Chapter Thirty-Nine

6K 169 274
                                    

Waking up in the morning before the lads had its advantages.  I was able to take a relaxing shower before my date with John, and attempt to curl my hair.  Because I hadn't the slightest clue to what he had planned, I wore the blue dress I knew John liked, and tights because I knew it was cold out.  

And before I left the bathroom, I sprayed on the tiniest amount of perfume I could.  It was one I had got during the tour, and I was rather fond of it so I wanted it to last.  

The boys had woken up by then.  John and Paul were down eating breakfast at the cafe.  Ringo was getting ready in his room.  George was about to leave the room when I walked into the living area.  

"You look nice today.  What's the occasion?"  It was the first time he had spoken to me in awhile, and I was surprised that he was talking to me.  

"This afternoon I'm going on a date with John," I stated, holding my hands together in front of me, as if I was a teacher instructing a student.  

George pulled on his jacket, the smile vanishing from his face.  "And I'm supposed to be alright with this?  I'm just supposed to give you my permission?"

"You didn't ask for my permission when you flirted with Miss America on the flight here, now, did you?" I snapped.  As much as I hated to admit it, that little incident wounded me.  I fancied George, and the thought of him seeing other girls hurt me.  But on that plane ride he didn't seem to give one care about what I thought.  "If I wasn't there, you two would have been snogging behind the refreshments cart by the time we were landing."

His face flushed red with anger.  "Maybe we would have, Elle."  The little retort caused a cry to build up in my throat, and he knew it.  "Oh, does that bother you, now?"

"Not one bit.  I'm going out with John, and we're going to have an amazing time." I gave my best fake smile.  Feeling absolutely evil, I said, with a piteous look on my face, "Does that bother you, George?"

"Not the slightest, Elle.  You can forget about everything I told you a few nights ago.  All lies.  Maybe John will find something he likes about you," He gave a mocking smile, and strolled out the door to meet the other lads.  

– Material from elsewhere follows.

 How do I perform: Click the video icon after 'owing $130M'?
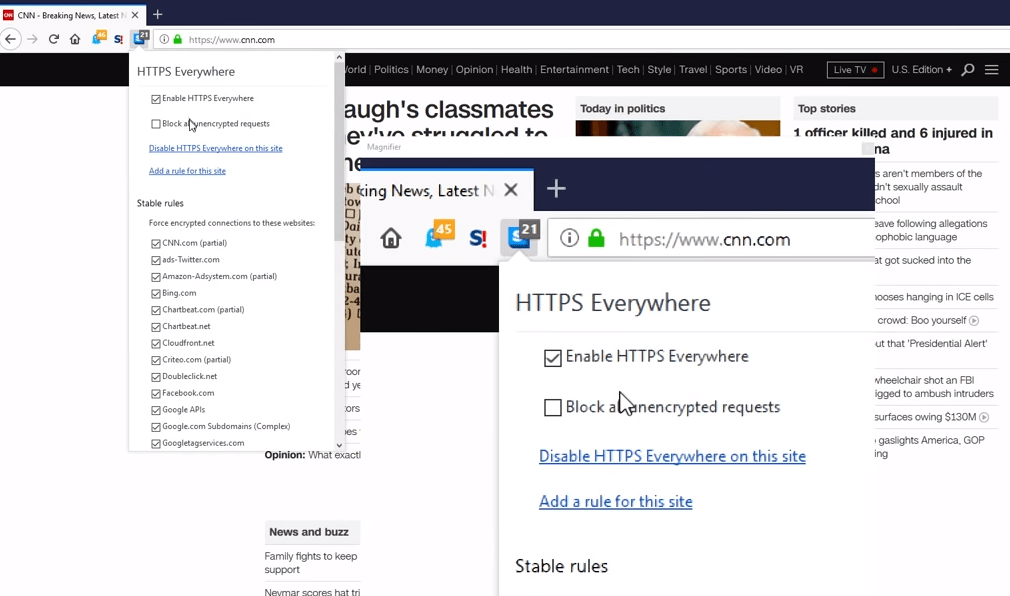984,417
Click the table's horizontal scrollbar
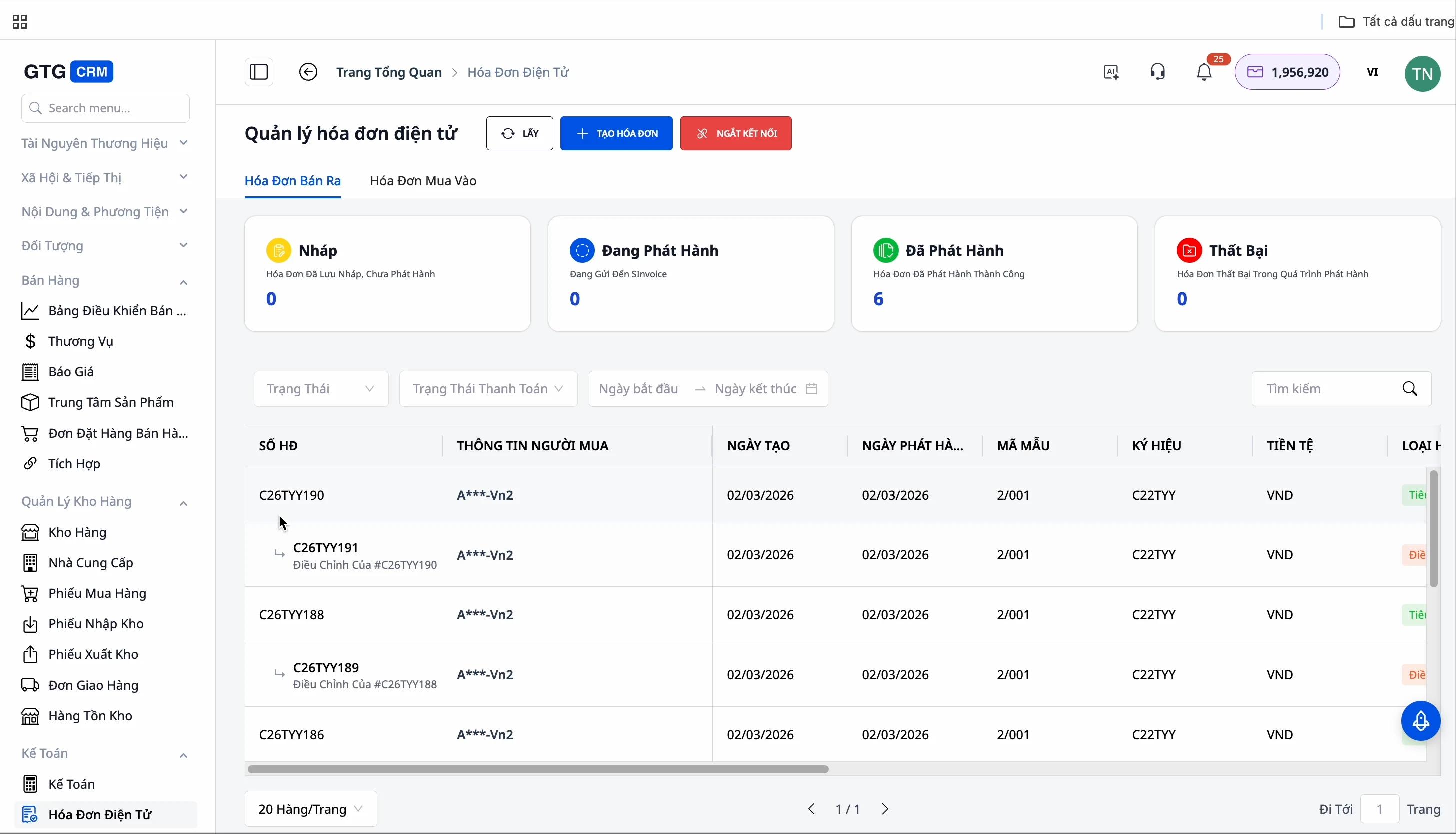The width and height of the screenshot is (1456, 834). (x=538, y=770)
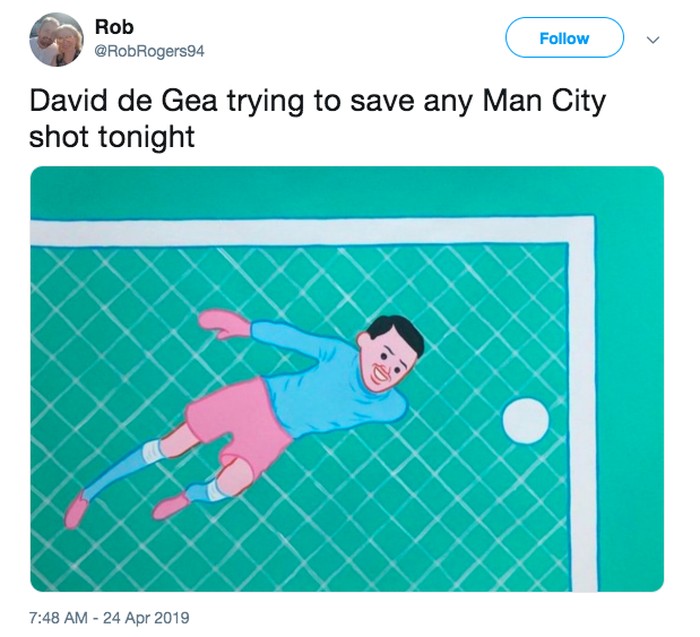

If I had been wounded by George flirting with other girls, him saying everything he told me was a lie killed me.  I felt like I had been shot in the chest, straight through the heart.  It took everything I had for me not to cry, and I waited for Ringo to get ready so I could walk downstairs with him.  

George didn't say a word to me the entire day, and into the night.

George's POV

God, damn you, George Harrison.  How could you say something like that?

My anger subdued me from apologizing all throughout the morning.  I wouldn't even look in her direction.  She certainly didn't seem happy, though if she was sad she hid it quite well.  

You are an incompassionate asshole.

I had never said crueler words in my life to a girl.  I practically said I hated her.  

I could never hate you.

I caught her looking at me once or twice during the time I saw her that day.  Whenever she looked away her eyes were misty, like she was on the verge of tears.  How could I be so heartless?  I had promised her I would never leave her.  I told her I loved her.  

But a small voice in my headed chided my anger on.  She's being unfaithful.  She deserves to be alone.  I avoided her eyes when she tried to catch my gaze.  I would refuse to apologize.  I would leave her to her solitude.  She deserved to feel loneliness.